Asia-Pacific’s Realty Boom Sees Buyers Bidding up Prices
Housing prices have shot up across cities in Asia-Pacific this year, fueled by record low interest rates amid the pandemic. Optimism has also gained steam as vaccination rates gain pace, and some countries move toward a post-Covid recovery. “As companies move to a hybrid work model — a mix of working from home sometimes, and in the office at other times — demand for larger homes has also picked up,” analysts say.
The overheating in property markets across some Asian cities has led to wide expectations that governments will intervene through housing curbs or other measures such as fiscal or monetary policy. South Korea, for instance, hiked interest rates for the first time in three years in August – analysts attributed the move to rising home prices and increasing debt.
On average, the annual growth across Asia-Pacific was at 6.4% year-on-year — the highest increase in four years, according to Victoria Garrett, head of residential Asia-Pacific at Knight Frank. Analysts and real estate agents say there’s been intense competition among home buyers, leading to bidding wars and sky-high cash offers way beyond market valuations.

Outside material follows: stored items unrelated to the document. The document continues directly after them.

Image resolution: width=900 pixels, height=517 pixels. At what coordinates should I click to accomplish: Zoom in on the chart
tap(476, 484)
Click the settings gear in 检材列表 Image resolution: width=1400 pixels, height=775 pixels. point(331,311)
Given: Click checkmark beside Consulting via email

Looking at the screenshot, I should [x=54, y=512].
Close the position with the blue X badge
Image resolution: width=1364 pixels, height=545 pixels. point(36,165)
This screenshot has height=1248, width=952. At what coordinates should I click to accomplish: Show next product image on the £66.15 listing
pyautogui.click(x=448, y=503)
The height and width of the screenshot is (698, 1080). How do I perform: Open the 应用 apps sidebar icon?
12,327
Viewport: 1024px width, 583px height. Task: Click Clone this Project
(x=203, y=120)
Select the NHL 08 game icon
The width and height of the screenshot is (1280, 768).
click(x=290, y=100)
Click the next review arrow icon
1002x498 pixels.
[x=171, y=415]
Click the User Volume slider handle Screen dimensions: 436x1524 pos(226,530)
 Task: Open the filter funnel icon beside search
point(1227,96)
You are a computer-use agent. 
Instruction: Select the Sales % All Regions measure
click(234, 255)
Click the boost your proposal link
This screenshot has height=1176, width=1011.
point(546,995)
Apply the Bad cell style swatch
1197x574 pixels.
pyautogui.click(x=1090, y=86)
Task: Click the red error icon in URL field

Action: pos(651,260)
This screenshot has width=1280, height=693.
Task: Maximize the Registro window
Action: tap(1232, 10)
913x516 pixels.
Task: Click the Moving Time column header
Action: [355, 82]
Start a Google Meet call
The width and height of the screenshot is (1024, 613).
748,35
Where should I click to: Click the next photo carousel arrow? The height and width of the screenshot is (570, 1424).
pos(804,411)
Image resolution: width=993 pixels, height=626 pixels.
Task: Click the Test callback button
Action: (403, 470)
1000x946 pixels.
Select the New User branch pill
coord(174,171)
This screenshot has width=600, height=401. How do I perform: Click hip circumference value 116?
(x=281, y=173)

Bidding has been so frenzied, their listings have attracted cash offers that can be up to 800,000 Singapore dollars (about $595,000) more than the official price valuation for properties priced at over 3 million Singapore dollars ($2.2 million). For those with valuations over 1 million Singapore dollars, his agency has received additional cash offers of up to 80,000 Singapore dollars. All-cash offers are also on the rise – typically for properties between 4 million Singapore dollars to 8 million Singapore dollars, according to Tan.